The foot of a ladder is on level ground 1.5m from a wall. The ladder leans agents the wall. The angle formed by the ladder and the ground is 70 degrees. Calculate how high up the wall the ladder reaches.
To find out how high up the wall the ladder reaches, we can use trigonometry.
First, let's label the information we have:
- The distance from the foot of the ladder to the wall is given as 1.5 meters.
- The angle formed between the ladder and the ground is 70 degrees.
We need to find the height up the wall that the ladder reaches.

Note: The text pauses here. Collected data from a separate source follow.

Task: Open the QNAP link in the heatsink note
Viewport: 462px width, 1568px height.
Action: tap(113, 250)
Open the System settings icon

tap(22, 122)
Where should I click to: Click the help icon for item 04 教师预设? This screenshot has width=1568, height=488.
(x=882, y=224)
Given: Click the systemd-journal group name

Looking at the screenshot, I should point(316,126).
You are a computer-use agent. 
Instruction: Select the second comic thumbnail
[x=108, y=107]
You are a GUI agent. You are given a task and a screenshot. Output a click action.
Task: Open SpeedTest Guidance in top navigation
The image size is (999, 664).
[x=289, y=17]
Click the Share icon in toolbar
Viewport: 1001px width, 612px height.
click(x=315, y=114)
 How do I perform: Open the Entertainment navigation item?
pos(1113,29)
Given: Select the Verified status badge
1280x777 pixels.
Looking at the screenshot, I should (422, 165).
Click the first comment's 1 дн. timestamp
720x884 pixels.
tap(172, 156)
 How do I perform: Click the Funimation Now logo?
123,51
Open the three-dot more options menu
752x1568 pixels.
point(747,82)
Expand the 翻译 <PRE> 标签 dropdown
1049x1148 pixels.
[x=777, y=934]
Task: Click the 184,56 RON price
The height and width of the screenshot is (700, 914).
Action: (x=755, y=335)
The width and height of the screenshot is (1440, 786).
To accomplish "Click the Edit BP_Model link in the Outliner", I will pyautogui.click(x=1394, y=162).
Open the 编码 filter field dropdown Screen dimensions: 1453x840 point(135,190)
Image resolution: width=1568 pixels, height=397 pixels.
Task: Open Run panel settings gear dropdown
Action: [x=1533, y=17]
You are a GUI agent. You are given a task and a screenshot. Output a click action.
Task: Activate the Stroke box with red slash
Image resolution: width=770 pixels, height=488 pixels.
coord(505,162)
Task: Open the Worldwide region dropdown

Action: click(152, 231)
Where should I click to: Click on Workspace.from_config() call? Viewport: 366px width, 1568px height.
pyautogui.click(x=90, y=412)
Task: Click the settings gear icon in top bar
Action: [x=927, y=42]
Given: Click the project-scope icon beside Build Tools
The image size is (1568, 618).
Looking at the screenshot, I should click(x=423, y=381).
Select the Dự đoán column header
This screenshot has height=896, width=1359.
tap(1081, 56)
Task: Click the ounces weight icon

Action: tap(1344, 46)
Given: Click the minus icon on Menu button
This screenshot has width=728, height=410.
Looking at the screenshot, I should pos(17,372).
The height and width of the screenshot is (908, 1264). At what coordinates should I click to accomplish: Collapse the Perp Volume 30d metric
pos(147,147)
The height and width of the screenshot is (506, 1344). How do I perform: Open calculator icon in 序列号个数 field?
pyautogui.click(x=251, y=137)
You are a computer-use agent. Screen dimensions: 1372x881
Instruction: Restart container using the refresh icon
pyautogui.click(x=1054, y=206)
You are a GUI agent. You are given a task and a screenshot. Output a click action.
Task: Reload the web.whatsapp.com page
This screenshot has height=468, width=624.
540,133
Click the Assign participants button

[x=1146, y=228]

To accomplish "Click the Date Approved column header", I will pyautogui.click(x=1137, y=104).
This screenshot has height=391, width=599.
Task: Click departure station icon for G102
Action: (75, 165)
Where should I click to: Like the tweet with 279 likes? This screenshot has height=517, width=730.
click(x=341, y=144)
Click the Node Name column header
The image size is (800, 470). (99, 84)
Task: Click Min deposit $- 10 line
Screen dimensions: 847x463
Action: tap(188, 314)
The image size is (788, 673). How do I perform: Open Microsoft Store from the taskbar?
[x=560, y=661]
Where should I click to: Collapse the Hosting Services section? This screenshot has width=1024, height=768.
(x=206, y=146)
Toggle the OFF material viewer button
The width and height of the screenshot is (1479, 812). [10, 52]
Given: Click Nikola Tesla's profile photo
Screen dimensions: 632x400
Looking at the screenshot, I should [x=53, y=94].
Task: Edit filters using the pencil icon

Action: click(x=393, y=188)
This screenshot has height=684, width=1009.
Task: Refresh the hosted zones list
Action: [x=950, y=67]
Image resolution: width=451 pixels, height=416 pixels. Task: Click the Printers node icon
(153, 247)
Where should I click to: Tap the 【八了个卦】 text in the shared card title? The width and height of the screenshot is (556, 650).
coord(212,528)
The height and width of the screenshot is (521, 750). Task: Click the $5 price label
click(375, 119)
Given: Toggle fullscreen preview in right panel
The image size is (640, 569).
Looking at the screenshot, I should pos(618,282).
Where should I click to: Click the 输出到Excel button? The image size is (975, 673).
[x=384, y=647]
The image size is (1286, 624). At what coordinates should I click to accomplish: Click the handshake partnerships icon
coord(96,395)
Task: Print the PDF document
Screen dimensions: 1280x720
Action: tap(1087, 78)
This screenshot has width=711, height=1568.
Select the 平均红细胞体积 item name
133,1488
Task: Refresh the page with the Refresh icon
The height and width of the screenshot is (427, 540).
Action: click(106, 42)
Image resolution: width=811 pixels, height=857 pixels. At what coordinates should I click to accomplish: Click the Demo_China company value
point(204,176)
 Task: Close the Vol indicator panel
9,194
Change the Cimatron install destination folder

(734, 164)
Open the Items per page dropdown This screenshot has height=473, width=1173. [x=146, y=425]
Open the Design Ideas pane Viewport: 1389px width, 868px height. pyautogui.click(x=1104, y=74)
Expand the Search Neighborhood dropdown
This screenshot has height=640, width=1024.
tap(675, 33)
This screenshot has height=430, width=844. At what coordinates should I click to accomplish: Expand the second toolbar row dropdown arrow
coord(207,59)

This can be calculated using the sine function:
sin(angle) = opposite / hypotenuse
In this case, the opposite side (height) is what we're trying to find, and the hypotenuse is the length of the ladder.
We can rearrange the formula to solve for the height:
height = sin(angle) * hypotenuse
Since we have the angle and the distance from the foot of the ladder to the wall, we can use these values to find the height.
height = sin(70 degrees) * 1.5 meters
Using a calculator, we find that sin(70 degrees) is approximately 0.9397.
height ≈ 0.9397 * 1.5
height ≈ 1.409 meters
So, the ladder reaches a height of approximately 1.409 meters up the wall.
To calculate how high up the wall the ladder reaches, we can use trigonometry. In this case, we have a right triangle formed by the ladder, the ground, and the wall.
Let's call the height up the wall that the ladder reaches "h" (in meters). We already know that the distance from the foot of the ladder to the wall is 1.5m, and the angle between the ground and the ladder is 70 degrees.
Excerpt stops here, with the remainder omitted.